On another recommendation from Emma and Simon, we made the journey to Georgia, the second former Soviet country on this leg of our travels. We decided to spend five nights in the capital city, Tbilisi, and planned a couple of day trips.
The cab driver at the airport quoted us above the going rate so we bailed and hopped on a bus instead a 1/60 of the cost. It was short walk from the bus stop to our hotel in the old town at Maidan Square. Hotel Rasta was modern, comfortable and had very friendly and courteous staff.
On the first morning I ventured out for a walk before the city woke. This is something I have neglected and vow to do more often. Dogs roam freely in the city and for a brief moment I though I was being followed by a group of barking dogs. As it happens they had no interest in me and were merely chasing each other.
Later in the morning we took a gondola to the ancient fortress Narikala, which provides great views of Tbilisi. After coffee we moved on to Tbilisi St. Trinity Cathedral, a Georgian Othodox cathedral, opened in 2004, which can house up to 15,000 worshippers. The feature photos above is St. Trinity. It was burning hot but we enjoyed wondering around this enchanting city. Georgia is where Europe meets Asia. Mix that up with impressions from the Middle East and and you have an exciting cocktail.
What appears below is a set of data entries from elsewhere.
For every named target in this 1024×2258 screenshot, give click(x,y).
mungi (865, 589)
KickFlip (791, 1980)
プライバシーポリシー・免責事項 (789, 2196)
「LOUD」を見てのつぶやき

Our first day trip went to the Kazbegi District north of Tbilisi. Heading into the Caucasus Mountains we had hoped to see unspoiled nature and perhaps even see the peak of Mount Kazbek, elevation 5033 meters. Emma and Simon had forewarned us about the drivers in Georgia. They are in a hurry and and will use every trick in the book to get where they are going as fast as possible. When sightseeing, it did take away from the enjoyment but our driver wasn't the only one in a hurry. In a strange way, traffic just had a different pattern here with cars constantly hanging out in the middle of the road passing other cars with impeccable precision. Even though we were on a two lane highway / old military road. The road was much busier than anticipated with a steady stream of tourist busses, vans, cabs and heavy trucks from Russia, Belarus, Armenia and Azerbaijan. This is a major route and a new four lane highway is under construction to make the journey easier (safer?) and lighten the load on the old road. The highlight of the day was a wonderful Georgian lunch enjoyed at a small guest house in Kazbegi. Di especially enjoyed Khinkali cooking lesson, a new favourite.